Per gli autori quell’assenza è la vera chiave. Il fungo deve produrre un proprio composto psicoattivo, ancora sconosciuto, capace di provocare quelle visioni. “Se possiede una sostanza in grado di indurre queste allucinazioni in modo affidabile, potrebbe diventare uno strumento prezioso per capire i meccanismi che le originano. Il prossimo passo è isolare e identificare questo nuovo composto psichedelico”, hanno spiegato i responsabili dello studio in un comunicato.

Dallo Yunnan alle Filippine

La genetica ha rivelato anche che il fenomeno non si ferma alla Cina. Sulla catena montuosa della Cordillera, nelle Filippine, alcune comunità indigene conoscono da generazioni un fungo chiamato Sedesdem. Anche lì i racconti parlano di piccole figure umane che compaiono dopo averlo mangiato, chiamate “ansisit”, una sorta di folletto dispettoso del folklore locale. Quando i ricercatori hanno sequenziato quel DNA hanno scoperto che si trattava della stessa identica specie dello Yunnan. Due popolazioni separate da migliaia di chilometri avevano collegato, in modo indipendente, lo stesso organismo a esperienze quasi sovrapponibili.

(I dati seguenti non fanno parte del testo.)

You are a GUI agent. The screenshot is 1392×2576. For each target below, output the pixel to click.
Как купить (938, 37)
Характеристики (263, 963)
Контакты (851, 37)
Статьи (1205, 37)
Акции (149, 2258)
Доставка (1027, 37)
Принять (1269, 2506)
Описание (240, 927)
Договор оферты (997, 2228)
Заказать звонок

La scienza ci è arrivata da poco. Fino al 2014 nessuno sapeva con certezza quale specie, tra quelle vendute nei mercati dello Yunnan, provocasse questi episodi. In quell’anno alcuni micologi cinesi hanno comprato esemplari, sequenziato il DNA e cominciato a chiarire la faccenda. Nel 2015 l’organismo è stato descritto formalmente come specie nuova. Il sapere locale, invece, è molto più antico. Gli abitanti dello Yunnan mangiano questi funghi da generazioni e sanno benissimo che vanno cotti bene per evitarne gli effetti. Esistono perfino testi cinesi del III secolo dopo Cristo che parlano di funghi capaci di far vedere “personcine” e di condurre alla “trascendenza”.

Non si sa se quei testi parlassero proprio di questa specie, ma mostrano che l’associazione tra certi funghi e questo tipo di visioni potrebbe avere radici molto antiche. Un pattern che riemerge anche in Papua Nuova Guinea, dove segnalazioni indipendenti descrivono qualcosa di simile dopo il consumo di un fungo chiamato “nonda”. “Stiamo appena iniziando a scoprire il regno dei funghi. Pensiamo alla penicillina, isolata da un fungo e probabilmente il farmaco più rivoluzionario del secolo scorso. Chissà quali altre scoperte troveremo esplorando la natura”, hanno concluso i responsabili della ricerca.